But that was rare--most other movies that did have adult professionals had them failing in the 60s-70s. Once Luke came along--it was the man-child (Jaws had traces of that too with Brody's fear of water). In a superhero movie there is an expectation of success-and much of the time they do--but they are presented as unsure or neurotic or requiring a lot of help.
In X-men 2, Jackman is almost beaten by a woman mutant in a physical fight.
When Sean Connery faced Bambi and Thumper, they only got the best of him for about a minute and then he was shoving them under water, one in each hand. It wasn't realistic for them to be able to beat him. Physics.
That is what I noticed was wrong with Pierce Brosnan, he seemed weaker than his predecessors. Famke Janssen, I recall, was presented as a physical threat to him--she would not have been to Connery, Lazenby, or Moore (I haven't seen his last two films though--maybe they did something with Grace Jones in that vein) .
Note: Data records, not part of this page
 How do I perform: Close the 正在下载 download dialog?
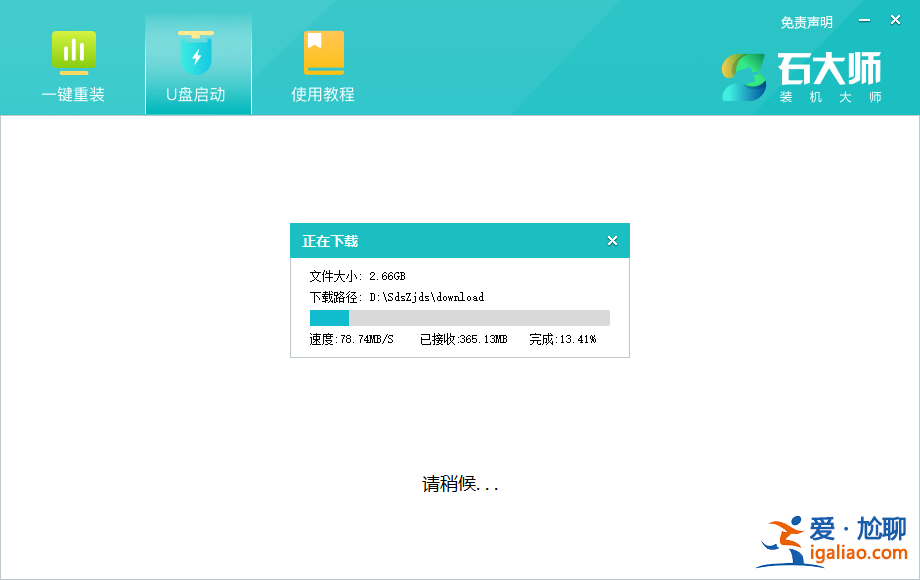(x=612, y=240)
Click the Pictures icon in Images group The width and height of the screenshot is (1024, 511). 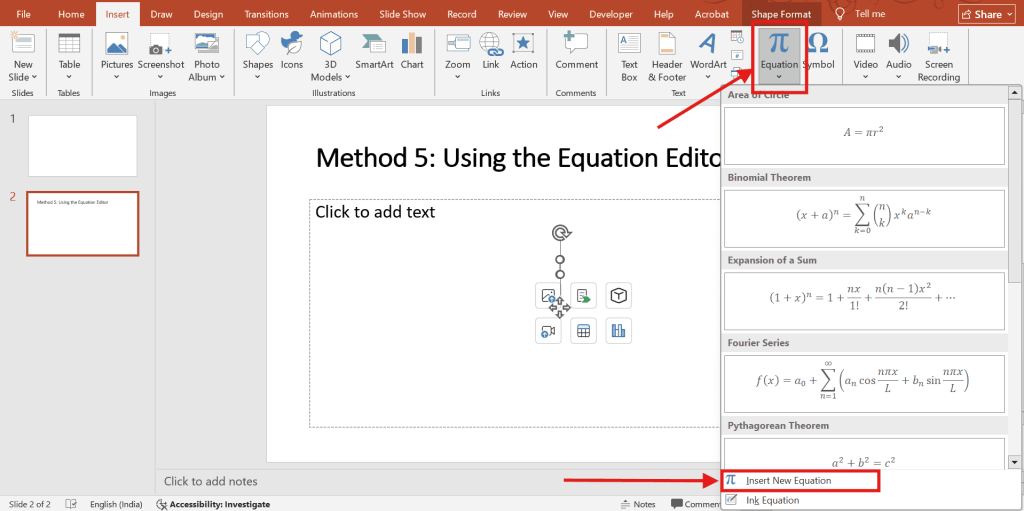(117, 45)
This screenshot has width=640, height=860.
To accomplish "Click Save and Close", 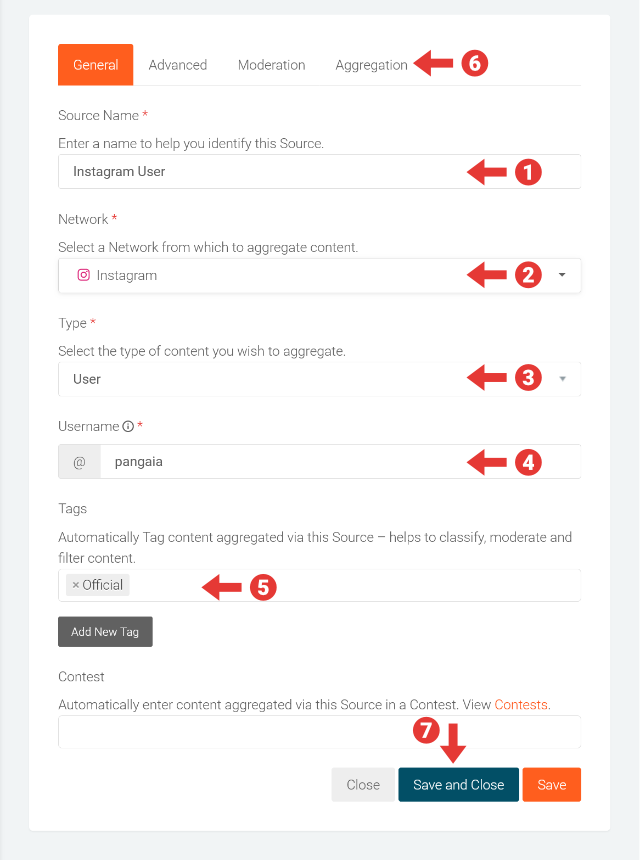I will click(458, 784).
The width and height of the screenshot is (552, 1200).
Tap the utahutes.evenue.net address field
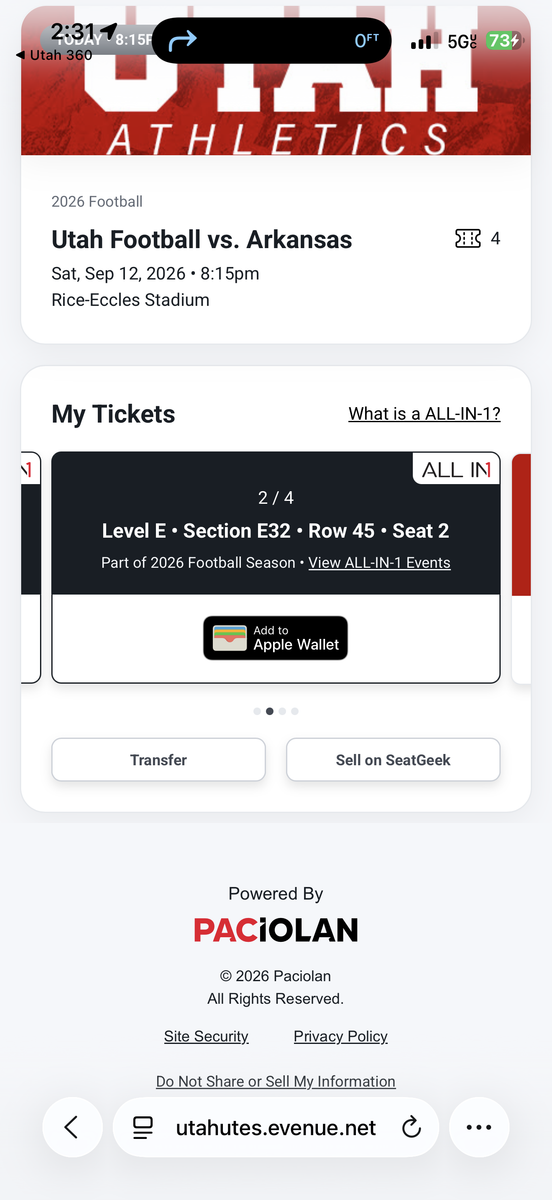click(x=276, y=1128)
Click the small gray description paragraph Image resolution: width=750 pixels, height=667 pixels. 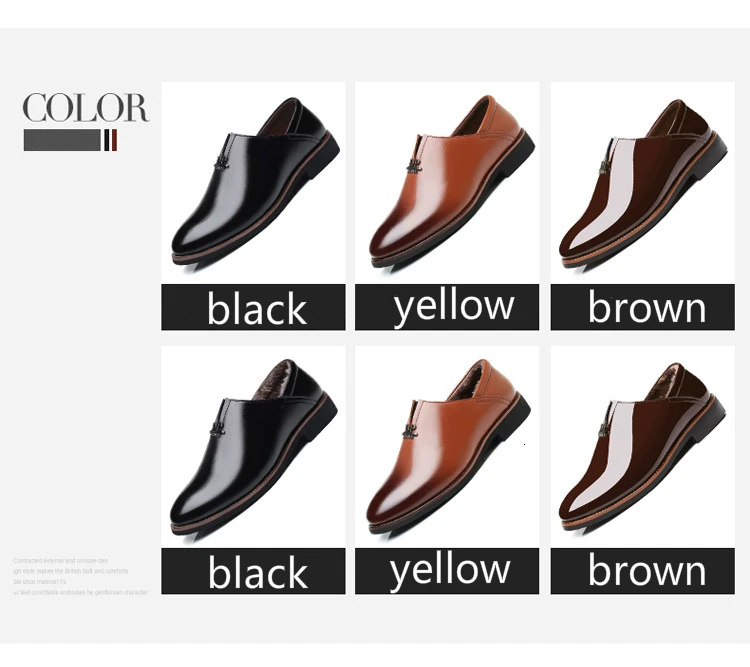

And in License to Kill, there's a scene where Bond comes across as a fool because he didn't have the right gun for the bar and the American agent, Carey Lowell has to show him the ropes.
That felt like a clumsy insert.
Luke Skywalker is a stone cold death machine - and a teenage one at that. Brody's fear of water and Jone's fear of snakes are like Bronson's fear of enclosed spaces in the Great Escape - they make the characters more interesting, not childish. They aren't confused or paralyzed by their phobias, and they know who they are as people.

Wolverine is nowhere near as strong or generally dangerous as Lady Deathstrike, if that's who you mean. She's all cybernetics.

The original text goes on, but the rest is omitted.